#### [DESCRIPTION OF THE TASK]
Search the entries below for "geometry". Report each line where it occurs.

Saved entries
▶

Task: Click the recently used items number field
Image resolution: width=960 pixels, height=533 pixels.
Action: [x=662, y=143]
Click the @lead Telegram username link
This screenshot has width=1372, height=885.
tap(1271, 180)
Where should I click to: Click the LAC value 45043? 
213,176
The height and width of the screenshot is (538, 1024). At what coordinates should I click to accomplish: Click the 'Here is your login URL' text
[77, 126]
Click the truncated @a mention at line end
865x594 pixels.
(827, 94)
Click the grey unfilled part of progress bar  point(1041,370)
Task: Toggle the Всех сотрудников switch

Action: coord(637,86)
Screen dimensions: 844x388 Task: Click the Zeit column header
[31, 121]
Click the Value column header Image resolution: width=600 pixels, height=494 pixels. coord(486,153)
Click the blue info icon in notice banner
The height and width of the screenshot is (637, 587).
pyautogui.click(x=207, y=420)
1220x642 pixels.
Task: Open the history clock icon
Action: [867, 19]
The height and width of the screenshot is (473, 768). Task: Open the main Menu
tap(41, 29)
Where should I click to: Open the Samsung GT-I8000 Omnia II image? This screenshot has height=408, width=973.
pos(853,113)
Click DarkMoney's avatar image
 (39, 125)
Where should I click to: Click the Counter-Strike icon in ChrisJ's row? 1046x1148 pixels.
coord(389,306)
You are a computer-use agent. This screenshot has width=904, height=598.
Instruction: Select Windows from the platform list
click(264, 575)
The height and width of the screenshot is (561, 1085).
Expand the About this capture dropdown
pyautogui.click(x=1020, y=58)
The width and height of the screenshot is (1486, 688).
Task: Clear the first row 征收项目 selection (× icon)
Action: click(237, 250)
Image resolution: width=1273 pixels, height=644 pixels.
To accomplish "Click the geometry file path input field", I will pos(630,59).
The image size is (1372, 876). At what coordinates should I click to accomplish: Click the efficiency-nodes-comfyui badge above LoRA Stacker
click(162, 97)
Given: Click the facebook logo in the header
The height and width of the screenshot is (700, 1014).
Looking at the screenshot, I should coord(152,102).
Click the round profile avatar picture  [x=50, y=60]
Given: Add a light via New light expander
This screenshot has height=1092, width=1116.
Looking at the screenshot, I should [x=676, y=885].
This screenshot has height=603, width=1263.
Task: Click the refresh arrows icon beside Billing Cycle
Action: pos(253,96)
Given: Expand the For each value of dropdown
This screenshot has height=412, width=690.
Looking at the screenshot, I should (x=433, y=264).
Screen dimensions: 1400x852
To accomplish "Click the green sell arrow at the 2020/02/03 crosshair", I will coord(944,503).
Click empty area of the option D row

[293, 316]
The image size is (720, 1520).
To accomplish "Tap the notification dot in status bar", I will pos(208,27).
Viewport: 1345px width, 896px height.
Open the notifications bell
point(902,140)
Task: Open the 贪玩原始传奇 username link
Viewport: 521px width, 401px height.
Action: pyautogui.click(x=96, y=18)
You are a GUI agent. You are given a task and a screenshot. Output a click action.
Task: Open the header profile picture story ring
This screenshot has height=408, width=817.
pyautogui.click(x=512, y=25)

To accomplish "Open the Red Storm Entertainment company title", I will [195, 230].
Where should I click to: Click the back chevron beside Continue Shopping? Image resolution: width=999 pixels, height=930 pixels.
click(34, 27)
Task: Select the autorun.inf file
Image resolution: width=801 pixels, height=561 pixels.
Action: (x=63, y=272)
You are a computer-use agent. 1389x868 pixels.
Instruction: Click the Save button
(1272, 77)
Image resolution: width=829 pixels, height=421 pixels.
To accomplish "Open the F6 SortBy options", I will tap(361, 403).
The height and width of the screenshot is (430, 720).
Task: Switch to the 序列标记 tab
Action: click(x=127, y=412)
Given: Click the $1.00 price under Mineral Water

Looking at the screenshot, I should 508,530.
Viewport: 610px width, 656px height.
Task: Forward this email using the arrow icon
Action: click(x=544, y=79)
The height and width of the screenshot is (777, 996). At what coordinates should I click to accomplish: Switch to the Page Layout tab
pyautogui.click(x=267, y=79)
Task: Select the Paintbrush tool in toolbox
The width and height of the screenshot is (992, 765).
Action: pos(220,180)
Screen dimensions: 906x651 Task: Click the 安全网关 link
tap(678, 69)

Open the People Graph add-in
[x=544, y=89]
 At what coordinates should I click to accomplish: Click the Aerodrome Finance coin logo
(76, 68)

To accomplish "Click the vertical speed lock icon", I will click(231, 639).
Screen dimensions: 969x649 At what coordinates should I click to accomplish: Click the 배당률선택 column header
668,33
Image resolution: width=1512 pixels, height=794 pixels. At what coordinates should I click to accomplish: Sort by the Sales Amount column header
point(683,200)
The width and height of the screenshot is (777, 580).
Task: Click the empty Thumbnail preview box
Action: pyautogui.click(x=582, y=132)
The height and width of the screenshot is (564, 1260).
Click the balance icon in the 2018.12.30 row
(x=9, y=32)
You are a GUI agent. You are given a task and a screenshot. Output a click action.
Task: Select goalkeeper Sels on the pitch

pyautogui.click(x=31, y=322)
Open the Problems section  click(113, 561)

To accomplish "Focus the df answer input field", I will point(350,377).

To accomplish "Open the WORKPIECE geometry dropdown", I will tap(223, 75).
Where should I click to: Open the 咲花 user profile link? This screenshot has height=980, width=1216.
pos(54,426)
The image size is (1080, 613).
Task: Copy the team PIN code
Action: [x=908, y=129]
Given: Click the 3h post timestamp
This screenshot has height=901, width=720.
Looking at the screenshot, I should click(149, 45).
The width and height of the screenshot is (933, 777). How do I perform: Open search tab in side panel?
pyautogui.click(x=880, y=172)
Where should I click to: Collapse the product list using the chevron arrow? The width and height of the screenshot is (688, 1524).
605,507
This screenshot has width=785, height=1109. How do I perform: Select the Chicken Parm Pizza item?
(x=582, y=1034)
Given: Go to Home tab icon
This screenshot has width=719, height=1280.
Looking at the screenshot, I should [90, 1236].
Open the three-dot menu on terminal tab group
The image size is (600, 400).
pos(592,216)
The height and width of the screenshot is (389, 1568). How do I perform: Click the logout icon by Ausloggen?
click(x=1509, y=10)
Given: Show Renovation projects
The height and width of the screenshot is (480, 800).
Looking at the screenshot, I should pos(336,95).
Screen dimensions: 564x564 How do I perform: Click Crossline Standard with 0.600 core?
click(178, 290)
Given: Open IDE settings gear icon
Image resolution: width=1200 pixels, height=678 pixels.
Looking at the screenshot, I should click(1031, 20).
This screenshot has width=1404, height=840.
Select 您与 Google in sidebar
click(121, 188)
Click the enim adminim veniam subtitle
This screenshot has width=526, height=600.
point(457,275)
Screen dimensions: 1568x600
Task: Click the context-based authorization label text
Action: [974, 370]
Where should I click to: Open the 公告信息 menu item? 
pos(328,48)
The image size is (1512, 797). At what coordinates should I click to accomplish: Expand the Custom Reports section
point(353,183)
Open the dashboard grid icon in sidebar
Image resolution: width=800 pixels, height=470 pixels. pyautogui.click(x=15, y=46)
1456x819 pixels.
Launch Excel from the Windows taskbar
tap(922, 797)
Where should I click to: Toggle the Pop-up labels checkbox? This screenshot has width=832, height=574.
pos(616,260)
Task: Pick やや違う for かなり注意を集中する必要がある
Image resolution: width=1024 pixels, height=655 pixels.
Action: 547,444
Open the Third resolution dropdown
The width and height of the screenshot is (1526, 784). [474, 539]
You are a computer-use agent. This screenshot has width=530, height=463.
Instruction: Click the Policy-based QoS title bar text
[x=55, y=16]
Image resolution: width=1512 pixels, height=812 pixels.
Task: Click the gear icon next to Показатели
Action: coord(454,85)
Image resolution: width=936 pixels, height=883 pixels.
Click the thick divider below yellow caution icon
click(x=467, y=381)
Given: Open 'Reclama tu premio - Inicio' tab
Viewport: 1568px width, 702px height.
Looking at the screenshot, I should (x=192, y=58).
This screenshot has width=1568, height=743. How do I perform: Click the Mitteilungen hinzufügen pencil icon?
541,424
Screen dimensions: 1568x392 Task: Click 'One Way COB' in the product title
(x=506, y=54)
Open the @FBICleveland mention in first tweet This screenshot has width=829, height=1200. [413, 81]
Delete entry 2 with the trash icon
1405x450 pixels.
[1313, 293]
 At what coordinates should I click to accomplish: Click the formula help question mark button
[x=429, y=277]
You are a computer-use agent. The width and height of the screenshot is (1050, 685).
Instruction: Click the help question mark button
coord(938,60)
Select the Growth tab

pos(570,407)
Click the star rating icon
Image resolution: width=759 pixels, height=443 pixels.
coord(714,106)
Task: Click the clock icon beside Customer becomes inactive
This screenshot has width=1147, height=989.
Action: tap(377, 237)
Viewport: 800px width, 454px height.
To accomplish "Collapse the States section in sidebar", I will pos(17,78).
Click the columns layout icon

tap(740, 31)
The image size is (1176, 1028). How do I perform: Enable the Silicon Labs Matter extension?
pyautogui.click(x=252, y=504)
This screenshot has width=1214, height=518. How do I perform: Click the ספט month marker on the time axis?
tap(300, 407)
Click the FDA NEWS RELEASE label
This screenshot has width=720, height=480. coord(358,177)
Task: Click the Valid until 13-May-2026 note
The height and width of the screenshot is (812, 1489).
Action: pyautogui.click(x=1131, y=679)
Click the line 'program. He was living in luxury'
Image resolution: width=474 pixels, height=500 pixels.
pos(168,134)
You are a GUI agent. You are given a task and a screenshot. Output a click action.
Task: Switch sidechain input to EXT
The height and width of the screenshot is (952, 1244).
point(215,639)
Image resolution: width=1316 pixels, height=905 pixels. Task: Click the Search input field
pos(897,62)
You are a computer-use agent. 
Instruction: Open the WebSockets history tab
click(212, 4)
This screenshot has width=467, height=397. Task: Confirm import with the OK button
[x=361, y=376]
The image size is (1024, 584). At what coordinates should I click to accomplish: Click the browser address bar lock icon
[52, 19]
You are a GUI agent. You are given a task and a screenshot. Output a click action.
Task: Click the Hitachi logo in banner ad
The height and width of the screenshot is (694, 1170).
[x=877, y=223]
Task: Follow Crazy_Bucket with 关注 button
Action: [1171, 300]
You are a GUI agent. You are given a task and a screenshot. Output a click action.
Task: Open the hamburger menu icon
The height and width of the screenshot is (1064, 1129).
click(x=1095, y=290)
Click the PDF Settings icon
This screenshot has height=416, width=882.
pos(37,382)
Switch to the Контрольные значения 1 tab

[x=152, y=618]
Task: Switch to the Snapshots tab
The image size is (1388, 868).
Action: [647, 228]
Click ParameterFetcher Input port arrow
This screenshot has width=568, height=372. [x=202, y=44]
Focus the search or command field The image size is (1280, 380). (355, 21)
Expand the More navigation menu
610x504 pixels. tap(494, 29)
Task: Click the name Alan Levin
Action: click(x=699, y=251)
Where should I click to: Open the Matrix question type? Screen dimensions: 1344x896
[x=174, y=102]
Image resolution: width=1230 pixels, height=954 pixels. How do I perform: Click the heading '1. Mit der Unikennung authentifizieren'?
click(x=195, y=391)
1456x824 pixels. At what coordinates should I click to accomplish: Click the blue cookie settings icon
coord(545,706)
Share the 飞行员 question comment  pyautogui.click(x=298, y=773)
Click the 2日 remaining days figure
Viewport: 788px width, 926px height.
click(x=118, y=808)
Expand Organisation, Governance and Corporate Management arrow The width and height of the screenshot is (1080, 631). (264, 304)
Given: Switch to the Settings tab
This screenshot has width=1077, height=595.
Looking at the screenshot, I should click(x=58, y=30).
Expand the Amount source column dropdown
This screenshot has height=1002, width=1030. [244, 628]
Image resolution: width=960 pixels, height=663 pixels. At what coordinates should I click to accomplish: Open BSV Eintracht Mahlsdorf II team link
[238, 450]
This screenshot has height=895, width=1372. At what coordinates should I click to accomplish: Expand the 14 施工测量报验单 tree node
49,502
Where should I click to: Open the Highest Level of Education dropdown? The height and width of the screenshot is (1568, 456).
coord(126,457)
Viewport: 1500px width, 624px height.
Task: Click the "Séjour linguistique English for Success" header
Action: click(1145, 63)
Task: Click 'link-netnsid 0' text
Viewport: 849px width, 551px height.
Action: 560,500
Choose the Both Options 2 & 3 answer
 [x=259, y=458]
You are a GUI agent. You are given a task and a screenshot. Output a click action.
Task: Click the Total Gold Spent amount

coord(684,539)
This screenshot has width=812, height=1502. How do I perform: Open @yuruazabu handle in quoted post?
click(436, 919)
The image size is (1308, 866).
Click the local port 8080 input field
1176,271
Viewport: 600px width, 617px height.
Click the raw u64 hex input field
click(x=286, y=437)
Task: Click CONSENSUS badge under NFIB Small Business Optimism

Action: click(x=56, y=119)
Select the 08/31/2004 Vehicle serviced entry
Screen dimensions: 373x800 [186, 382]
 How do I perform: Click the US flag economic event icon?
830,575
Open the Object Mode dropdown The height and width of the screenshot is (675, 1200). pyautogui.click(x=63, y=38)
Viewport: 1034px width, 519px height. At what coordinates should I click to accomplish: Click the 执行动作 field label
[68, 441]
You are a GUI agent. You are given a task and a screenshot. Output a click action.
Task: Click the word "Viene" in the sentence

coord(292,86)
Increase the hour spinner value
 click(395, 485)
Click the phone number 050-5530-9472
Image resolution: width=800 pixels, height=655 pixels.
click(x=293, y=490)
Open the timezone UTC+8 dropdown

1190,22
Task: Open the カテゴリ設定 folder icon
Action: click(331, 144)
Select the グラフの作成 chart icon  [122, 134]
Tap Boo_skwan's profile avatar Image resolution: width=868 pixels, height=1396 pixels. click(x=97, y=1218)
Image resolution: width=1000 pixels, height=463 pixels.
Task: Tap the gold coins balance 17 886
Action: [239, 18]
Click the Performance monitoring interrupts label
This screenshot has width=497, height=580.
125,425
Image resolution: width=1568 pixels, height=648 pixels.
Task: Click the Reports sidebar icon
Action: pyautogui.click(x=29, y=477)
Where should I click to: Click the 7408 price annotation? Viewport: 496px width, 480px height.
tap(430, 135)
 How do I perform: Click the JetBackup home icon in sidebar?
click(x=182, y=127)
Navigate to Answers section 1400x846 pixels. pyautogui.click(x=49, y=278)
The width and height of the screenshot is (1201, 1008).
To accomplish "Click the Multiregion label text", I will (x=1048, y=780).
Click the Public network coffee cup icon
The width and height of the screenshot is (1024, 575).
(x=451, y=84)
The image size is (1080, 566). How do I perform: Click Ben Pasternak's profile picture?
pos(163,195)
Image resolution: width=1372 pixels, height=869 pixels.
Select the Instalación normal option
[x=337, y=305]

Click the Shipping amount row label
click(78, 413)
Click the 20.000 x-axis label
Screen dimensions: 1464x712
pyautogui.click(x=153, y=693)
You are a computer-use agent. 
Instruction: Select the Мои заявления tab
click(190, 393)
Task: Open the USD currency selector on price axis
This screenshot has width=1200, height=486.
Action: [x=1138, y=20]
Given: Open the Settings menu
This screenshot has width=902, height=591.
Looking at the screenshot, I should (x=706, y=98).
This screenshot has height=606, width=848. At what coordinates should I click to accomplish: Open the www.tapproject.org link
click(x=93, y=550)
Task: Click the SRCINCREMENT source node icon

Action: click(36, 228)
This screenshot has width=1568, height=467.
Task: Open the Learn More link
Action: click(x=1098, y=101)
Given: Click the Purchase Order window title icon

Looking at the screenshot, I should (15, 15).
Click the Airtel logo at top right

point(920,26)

◀

#### [COMPLETED TASK]
To accomplish "Click the geometry file path input field", I will pos(630,59).
To accomplish "Open the WORKPIECE geometry dropdown", I will tap(223, 75).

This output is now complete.